Within the Port of Tyne, foyboats evolved differently from the River Wear where the hull design was more closely associated with the Coble to create the foy coble. The surviving Peggy is to this design. Both types have been studied by Adrian Osler who worked at Tyne & Wear Museums. It is Osler who mentions an association between the foyboatmen and publicans in the sense that the latter provided capital for boat construction and ownership. The link is interesting in that this ties into surviving usage in public houses in Kent.

A notable change which is reflected in the pattern of the current day River Tees operation (see Further reading below) was the shift from racing competitively to secure work to the adoption of a rota system of work. The process of regularising the procurement of work owes much on the River Tees to the formation of the first Foyboatman's Association. This and much else about the everyday lives of Tees Foyboatmen was recorded in a 2013 feature whose verdict is worth quoting "Although it is one of the most obscure occupations on the River Tees, or anywhere else for that matter, it is also one of the oldest and most vital".

Published material in 2013 reveals that eight licensed foyboats work on the River Tees. As build costs accelerated, the river's own foyboat association commissioned and owned its own boats rather than the private individuals. The first example in 1964 cost £1,100 then. In 2013 the rough replacement cost of a Tees boat is £200,000 with a planned working life of a decade. In that year the association employed ten people with a further forty "members". It has become a form of co-operative.

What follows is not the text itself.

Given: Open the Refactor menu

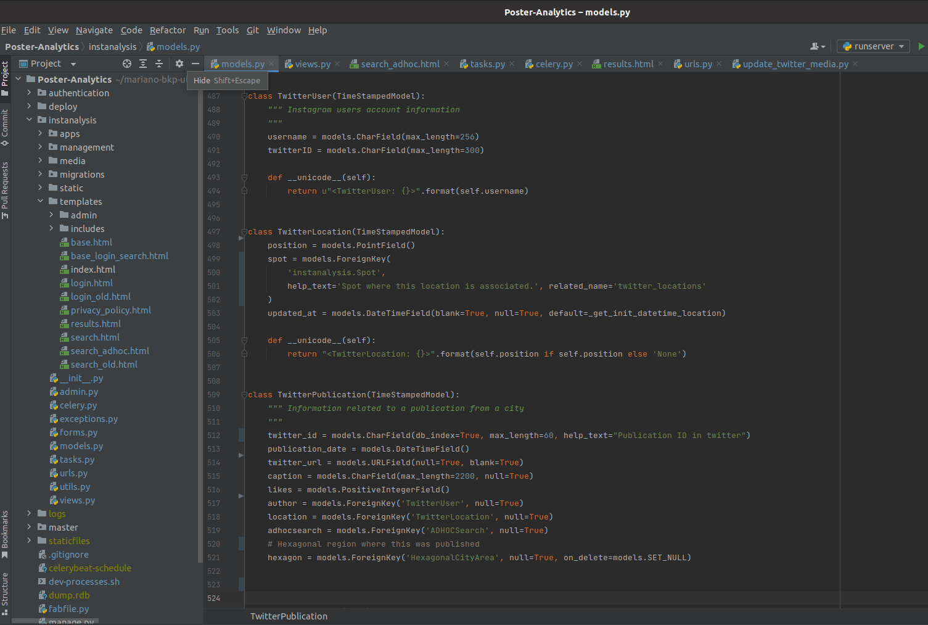Looking at the screenshot, I should pos(167,30).

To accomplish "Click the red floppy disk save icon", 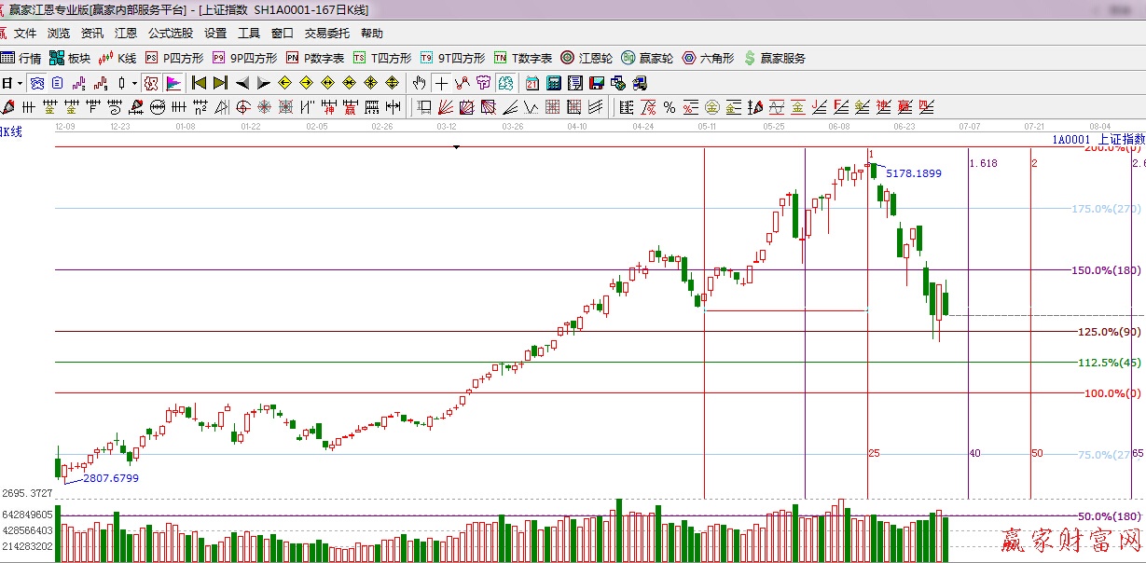I will pyautogui.click(x=596, y=83).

==Usage outside North East England==
The term is known to have been used elsewhere in Britain. Around Ramsgate and Margate is one example. The presence of anchored vessels in The Downs would explain the need for such service.

==Survivors==
For a humble work boat and not one that translates into any form of popular or racing design, a surprising number feature in museum collections. They are:

- Bonny Tyne is a replica commissioned in 1979 from F McNulty of South Shields for the Tyne & Wear County Council Museums Service. After some time on the water, it is now displayed in the Discovery Museum at Newcastle.
- Peggy is an original Wear foyboat made at Gally's Sunderland yard in the 1890s now in the care of Tyne & Wear Archives & Museums and in the Regional Museum Store at Beamish Museum. her museum accession number is TWCMS : S1266. Some forty years ago she was displayed in The Science Museum, Exhibition Park, Newcastle upon Tyne. She was initially secured by The Maritime Trust, then lent to Tyne and Wear County Council and now held by the successor Tyne & Wear Archives & Museums.
- Joan which came from the South Shield's yard Mitchelsons in the 1920s. She was acquired by the North East Maritime Trust and is being restored to pre 1939 order.
- Ethel This River Tyne foy boat was built in 1907 and is in the National Maritime Museum Cornwall collection at Falmouth, Cornwall. A detailed account of this boat Ethel is given. Her working life lasted until about 1976. She was restored by Mr R Elsey of Whitburn, South Tyneside.

==Museum models==
- Mary a Foy Coble is in the Tyne & Wear Archives & Museums collections catalogue number B9772. Made in 1922 by J Hill-Thompson.
- Edith a 1:20 scale Tyne Foyboat model is in the Tyne & Wear Archives & Museums collections catalogue number B9775.
- Joan a Foyboat is in the Tyne and Wear, restored by the North East Maritime Trust based in South Shields.